_Written task:_ Copy out the stretch of the listing from its very first line through the line containing "pos(134,150)", word for word.

Part of a data file:

══════

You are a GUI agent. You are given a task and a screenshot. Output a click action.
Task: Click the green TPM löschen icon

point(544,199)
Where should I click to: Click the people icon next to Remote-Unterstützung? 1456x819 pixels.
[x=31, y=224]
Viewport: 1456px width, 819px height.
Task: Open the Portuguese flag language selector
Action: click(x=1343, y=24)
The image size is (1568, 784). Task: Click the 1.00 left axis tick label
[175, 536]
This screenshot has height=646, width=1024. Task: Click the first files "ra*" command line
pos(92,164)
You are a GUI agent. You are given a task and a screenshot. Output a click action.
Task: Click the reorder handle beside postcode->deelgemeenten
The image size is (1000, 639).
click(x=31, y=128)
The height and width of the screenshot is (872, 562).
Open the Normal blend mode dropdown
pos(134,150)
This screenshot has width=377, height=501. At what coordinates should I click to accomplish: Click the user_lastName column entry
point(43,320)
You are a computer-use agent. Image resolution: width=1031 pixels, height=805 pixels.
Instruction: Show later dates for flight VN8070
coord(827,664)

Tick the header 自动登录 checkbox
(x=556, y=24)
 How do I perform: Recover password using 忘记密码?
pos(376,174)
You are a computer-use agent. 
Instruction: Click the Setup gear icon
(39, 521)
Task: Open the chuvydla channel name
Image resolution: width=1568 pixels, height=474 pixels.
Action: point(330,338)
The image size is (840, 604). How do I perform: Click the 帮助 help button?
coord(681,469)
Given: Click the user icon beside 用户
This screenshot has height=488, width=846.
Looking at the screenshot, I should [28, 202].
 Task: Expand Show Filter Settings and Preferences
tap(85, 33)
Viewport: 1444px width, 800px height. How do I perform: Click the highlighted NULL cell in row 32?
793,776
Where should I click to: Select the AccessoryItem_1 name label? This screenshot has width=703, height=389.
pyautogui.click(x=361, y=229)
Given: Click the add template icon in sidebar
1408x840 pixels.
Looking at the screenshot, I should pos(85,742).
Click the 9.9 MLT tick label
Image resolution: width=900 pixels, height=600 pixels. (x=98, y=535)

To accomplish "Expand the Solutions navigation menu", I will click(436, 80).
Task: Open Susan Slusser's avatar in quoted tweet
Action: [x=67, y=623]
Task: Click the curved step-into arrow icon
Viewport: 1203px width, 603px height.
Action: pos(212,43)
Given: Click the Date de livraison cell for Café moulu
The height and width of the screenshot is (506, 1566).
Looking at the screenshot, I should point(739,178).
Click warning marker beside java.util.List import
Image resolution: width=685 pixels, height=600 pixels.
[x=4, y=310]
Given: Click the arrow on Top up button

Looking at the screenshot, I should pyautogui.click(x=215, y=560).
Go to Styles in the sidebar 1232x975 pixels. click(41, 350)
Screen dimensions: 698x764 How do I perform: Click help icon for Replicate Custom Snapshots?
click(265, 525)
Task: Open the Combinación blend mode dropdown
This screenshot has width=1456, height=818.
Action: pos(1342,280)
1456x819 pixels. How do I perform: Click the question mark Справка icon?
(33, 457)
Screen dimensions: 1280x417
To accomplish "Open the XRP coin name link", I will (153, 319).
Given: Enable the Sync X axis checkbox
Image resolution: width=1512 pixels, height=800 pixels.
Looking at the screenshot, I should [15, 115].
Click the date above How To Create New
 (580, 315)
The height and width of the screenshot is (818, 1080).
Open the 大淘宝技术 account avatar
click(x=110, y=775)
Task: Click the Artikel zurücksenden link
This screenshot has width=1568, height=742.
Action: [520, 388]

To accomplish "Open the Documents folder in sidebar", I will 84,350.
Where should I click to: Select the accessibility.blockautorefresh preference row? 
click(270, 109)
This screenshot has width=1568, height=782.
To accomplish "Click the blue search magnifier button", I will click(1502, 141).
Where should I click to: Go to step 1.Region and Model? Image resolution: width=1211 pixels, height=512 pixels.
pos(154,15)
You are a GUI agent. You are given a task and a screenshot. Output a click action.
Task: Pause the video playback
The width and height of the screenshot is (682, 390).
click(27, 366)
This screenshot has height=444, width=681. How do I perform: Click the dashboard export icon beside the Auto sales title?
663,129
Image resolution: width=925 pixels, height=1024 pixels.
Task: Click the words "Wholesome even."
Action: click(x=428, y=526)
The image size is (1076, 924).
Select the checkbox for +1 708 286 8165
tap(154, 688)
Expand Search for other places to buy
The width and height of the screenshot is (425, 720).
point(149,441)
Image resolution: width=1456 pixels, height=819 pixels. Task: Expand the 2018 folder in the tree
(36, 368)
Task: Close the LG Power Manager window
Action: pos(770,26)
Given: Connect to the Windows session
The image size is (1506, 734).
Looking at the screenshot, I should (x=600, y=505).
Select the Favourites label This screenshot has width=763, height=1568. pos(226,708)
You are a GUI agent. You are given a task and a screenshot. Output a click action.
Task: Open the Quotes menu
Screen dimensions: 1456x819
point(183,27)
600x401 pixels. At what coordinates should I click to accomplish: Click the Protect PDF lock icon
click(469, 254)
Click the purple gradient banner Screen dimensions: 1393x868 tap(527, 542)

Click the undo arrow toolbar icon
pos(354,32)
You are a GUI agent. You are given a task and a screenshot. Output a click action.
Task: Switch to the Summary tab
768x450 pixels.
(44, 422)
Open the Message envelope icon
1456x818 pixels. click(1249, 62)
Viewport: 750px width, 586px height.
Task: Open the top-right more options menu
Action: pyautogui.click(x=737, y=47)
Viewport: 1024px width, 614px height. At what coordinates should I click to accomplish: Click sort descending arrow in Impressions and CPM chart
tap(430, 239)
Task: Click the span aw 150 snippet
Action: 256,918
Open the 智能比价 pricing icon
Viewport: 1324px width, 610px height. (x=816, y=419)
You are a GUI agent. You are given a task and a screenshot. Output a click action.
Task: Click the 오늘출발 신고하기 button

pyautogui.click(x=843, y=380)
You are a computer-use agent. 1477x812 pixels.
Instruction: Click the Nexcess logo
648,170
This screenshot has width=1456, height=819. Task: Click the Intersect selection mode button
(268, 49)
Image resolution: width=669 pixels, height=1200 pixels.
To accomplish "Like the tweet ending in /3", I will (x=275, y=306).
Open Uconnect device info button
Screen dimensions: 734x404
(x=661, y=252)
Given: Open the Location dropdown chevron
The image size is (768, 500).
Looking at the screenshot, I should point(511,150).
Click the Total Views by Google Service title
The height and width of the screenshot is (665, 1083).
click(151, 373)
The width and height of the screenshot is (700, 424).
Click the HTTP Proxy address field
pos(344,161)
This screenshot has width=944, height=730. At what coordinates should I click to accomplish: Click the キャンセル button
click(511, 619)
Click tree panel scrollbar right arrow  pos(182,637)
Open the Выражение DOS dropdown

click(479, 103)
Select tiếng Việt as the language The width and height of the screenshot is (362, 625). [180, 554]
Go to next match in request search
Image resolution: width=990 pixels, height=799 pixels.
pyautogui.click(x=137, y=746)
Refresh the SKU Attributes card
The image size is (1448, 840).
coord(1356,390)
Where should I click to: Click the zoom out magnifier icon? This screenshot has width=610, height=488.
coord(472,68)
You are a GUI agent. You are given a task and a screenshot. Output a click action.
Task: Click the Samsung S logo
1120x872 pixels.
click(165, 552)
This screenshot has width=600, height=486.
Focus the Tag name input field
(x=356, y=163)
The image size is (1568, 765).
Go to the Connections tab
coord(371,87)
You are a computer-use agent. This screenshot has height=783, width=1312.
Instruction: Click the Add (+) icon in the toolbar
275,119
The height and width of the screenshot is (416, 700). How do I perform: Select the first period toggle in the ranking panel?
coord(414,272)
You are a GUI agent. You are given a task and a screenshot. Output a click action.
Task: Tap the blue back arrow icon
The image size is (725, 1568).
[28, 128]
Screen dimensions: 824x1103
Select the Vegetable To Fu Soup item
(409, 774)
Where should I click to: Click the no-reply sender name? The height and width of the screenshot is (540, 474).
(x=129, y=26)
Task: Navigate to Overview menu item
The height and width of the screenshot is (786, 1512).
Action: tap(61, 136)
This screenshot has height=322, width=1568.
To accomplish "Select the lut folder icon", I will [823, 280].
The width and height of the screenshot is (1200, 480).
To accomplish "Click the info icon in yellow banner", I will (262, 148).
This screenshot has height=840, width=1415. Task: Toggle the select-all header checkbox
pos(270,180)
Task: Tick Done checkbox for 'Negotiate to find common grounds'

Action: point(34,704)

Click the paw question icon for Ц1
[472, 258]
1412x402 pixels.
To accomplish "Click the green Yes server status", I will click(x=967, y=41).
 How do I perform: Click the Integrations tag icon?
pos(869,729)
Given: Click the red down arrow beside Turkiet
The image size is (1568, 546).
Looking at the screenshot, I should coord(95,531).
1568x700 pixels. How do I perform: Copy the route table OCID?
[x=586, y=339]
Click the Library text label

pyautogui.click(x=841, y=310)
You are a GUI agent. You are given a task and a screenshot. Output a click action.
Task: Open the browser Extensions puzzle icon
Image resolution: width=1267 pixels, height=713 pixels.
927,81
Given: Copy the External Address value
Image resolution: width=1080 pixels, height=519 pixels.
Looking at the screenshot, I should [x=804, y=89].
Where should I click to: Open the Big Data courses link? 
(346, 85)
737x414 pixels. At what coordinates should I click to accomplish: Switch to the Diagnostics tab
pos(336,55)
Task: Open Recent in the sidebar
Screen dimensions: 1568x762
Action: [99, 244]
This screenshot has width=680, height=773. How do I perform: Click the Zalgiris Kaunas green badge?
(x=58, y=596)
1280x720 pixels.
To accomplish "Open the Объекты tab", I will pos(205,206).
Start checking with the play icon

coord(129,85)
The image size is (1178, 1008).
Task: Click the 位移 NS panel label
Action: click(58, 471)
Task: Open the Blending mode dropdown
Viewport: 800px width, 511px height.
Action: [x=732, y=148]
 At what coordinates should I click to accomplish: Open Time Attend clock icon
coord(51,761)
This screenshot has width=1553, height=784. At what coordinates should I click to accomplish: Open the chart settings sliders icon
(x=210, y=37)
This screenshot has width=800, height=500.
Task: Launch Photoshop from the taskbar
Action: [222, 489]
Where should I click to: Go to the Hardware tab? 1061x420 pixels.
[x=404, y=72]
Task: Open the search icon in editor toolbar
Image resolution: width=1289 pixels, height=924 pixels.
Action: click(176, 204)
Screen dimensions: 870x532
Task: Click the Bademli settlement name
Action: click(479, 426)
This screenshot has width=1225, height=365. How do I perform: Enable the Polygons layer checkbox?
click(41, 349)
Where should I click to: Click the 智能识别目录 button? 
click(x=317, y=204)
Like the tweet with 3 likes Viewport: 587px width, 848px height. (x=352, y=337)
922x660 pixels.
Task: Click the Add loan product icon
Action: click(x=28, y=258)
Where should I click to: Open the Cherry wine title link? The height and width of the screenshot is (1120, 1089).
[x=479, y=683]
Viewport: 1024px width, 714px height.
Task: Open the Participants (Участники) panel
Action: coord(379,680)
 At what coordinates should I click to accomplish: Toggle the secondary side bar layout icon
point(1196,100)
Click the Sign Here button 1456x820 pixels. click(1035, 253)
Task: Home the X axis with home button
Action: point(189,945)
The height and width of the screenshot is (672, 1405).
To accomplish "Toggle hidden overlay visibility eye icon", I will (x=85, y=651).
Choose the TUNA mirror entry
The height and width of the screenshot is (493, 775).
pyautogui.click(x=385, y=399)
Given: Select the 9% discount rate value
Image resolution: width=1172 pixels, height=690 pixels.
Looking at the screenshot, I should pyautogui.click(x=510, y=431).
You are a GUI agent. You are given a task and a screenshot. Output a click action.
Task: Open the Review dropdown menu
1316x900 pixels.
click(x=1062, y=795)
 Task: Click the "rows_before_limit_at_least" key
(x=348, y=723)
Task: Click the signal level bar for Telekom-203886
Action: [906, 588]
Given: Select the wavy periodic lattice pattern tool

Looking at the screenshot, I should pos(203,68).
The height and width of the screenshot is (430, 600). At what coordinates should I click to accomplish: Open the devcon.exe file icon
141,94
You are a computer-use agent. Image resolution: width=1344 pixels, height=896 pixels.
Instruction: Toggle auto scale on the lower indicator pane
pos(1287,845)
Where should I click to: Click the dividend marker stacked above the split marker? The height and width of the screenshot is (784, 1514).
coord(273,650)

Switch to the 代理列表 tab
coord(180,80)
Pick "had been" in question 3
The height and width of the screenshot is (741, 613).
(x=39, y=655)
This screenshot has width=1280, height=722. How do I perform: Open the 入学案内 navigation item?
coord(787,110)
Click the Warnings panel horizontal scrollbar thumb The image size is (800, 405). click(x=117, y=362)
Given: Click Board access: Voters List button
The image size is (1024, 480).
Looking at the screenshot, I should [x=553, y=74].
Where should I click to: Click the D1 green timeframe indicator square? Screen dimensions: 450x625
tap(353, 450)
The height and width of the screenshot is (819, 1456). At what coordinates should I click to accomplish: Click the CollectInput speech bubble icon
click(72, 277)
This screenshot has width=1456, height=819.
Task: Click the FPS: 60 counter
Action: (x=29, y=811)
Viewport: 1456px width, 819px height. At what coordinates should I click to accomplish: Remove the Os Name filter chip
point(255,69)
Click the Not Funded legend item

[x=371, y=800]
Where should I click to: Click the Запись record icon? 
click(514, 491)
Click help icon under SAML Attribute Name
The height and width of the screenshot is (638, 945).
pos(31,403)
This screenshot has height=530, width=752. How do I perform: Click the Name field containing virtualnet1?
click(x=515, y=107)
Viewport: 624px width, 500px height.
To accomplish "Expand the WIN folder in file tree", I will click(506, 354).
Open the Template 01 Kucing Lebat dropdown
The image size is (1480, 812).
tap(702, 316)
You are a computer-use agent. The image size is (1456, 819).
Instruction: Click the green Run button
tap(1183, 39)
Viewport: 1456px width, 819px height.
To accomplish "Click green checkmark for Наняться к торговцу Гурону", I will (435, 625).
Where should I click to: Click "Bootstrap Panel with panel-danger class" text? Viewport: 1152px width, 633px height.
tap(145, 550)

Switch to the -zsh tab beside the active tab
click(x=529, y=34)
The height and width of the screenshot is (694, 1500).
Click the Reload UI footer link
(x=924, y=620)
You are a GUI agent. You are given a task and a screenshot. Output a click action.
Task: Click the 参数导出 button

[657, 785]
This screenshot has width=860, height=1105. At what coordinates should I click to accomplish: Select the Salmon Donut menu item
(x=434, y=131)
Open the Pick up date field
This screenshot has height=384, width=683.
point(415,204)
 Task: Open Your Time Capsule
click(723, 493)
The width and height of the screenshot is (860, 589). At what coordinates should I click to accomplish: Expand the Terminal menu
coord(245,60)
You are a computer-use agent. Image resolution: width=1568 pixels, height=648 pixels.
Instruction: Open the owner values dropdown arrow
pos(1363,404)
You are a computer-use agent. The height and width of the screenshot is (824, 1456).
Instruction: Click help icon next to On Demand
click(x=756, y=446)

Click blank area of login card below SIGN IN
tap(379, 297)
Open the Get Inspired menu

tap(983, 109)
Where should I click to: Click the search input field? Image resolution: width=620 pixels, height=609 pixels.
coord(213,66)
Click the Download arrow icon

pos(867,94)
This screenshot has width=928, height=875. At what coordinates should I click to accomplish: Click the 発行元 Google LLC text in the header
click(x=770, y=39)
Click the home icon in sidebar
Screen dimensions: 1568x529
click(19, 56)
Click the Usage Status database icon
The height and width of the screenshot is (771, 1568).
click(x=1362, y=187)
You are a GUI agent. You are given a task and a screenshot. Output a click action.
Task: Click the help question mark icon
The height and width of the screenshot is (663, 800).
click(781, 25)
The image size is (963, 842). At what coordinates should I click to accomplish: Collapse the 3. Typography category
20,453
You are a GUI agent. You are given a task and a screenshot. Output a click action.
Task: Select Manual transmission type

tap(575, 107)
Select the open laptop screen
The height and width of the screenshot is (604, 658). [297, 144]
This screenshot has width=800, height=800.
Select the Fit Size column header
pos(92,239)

══════

_Output of the exercise:_
You are a GUI agent. You are given a task and a screenshot. Output a click action.
Task: Click the green TPM löschen icon

point(544,199)
Where should I click to: Click the people icon next to Remote-Unterstützung? 1456x819 pixels.
[x=31, y=224]
Viewport: 1456px width, 819px height.
Task: Open the Portuguese flag language selector
Action: click(x=1343, y=24)
The image size is (1568, 784). Task: Click the 1.00 left axis tick label
[175, 536]
This screenshot has height=646, width=1024. Task: Click the first files "ra*" command line
pos(92,164)
You are a GUI agent. You are given a task and a screenshot. Output a click action.
Task: Click the reorder handle beside postcode->deelgemeenten
The image size is (1000, 639).
click(x=31, y=128)
The height and width of the screenshot is (872, 562).
Open the Normal blend mode dropdown
pos(134,150)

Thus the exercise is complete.